Mohammed Darwish Ali
Journalist and editor, 43
Under Saddam the situation was very bad. His security forces and government simply controlled us the whole time. Like under any dictatorship, criticism was almost impossible. Instead, we had to resort to mythology and symbols to express our ideas. I was the editor of my newspaper's cultural section. Many of my colleagues were tortured and arrested. One of my close friends was arrested 10 days before the fall of Baghdad, after a friend of his came to see him from abroad. The Iraqi Mukhabarat suspected the friend of working for the opposition. Many other people were arrested too. Under Saddam, there was no real journalism in Iraq; it was simply ideological journalism controlled by the government. This was a dismal state of affairs. What should happen to Saddam? Well, obviously there should be some kind of public tribunal. But a tribunal is unlikely to satisfy the Iraqi people, given the huge crimes that Saddam committed. In my view, nobody has yet invented a sufficient punishment that could be applied to Saddam.

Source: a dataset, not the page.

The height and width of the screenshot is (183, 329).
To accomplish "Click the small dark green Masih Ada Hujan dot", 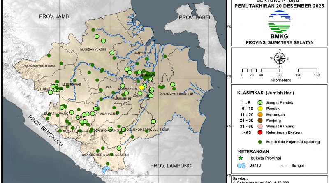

We poets in Iraq were a neglected bunch. We were not paid salaries by the poets' associations and societies and most of my work was published outside Iraq. One of my books of poetry appeared during Saddam's reign, but the most important poem in it was censored. I wasn't tortured myself, but I know plenty of people who were. When they found Saddam in his hole I was delighted. I saw the news on TV and danced round my living room. My mother came in and asked me what the fuss was about. I told her that Saddam had been captured. I felt so happy. I was listening to Kuwait Radio and immediately turned on the BBC.
There is only one possibility now for Saddam: he has to be hanged. He has committed too many murders of Iraqi people, of Iranians and of Kuwaitis for there to be any other way. He has used biological weapons against the Kurds. And don't forget that back in 1979 he killed most of his friends. We need some form of justice.